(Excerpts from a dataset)
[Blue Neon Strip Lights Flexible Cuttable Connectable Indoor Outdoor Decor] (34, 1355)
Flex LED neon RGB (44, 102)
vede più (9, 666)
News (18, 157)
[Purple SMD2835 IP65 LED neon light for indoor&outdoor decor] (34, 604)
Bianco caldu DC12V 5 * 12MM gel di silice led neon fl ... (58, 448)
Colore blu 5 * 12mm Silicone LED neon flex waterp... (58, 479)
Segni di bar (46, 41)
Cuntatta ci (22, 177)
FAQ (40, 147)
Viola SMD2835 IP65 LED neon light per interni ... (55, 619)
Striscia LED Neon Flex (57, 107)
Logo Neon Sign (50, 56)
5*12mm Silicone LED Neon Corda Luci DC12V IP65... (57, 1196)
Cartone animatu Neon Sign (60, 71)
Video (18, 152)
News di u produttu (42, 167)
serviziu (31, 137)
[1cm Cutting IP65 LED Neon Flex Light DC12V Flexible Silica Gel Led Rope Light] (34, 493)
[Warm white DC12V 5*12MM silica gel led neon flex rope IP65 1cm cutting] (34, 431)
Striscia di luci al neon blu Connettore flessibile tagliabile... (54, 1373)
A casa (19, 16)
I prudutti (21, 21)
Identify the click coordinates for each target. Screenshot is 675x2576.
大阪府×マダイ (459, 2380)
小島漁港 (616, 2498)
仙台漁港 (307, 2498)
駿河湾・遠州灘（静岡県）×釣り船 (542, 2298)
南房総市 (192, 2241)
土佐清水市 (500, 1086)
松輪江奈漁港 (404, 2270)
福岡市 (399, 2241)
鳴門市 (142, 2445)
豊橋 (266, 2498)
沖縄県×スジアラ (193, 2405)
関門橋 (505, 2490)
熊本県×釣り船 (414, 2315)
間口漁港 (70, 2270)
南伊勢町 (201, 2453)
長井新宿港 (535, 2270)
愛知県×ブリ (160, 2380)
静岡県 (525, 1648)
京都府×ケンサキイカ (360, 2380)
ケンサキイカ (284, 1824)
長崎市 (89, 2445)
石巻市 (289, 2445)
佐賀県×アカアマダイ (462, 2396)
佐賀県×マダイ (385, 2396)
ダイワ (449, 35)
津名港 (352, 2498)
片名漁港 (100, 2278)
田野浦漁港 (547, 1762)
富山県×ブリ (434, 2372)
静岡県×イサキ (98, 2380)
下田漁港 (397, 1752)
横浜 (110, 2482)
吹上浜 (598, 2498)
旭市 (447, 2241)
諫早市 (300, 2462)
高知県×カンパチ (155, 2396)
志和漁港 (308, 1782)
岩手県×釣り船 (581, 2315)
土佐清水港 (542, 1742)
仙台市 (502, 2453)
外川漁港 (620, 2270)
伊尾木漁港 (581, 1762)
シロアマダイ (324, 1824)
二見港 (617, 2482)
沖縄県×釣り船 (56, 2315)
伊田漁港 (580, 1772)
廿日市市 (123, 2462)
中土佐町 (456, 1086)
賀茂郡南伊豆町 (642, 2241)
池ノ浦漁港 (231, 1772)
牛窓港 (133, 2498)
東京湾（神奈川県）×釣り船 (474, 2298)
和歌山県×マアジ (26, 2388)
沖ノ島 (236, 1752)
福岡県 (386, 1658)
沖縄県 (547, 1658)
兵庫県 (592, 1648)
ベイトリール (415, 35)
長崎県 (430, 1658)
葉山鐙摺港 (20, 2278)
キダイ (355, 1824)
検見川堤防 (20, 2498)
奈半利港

Exercise goal
For each line in the data above that contains the string "Silicone", extract the line.

Solved exercise
Colore blu 5 * 12mm Silicone LED neon flex waterp... (58, 479)
5*12mm Silicone LED Neon Corda Luci DC12V IP65... (57, 1196)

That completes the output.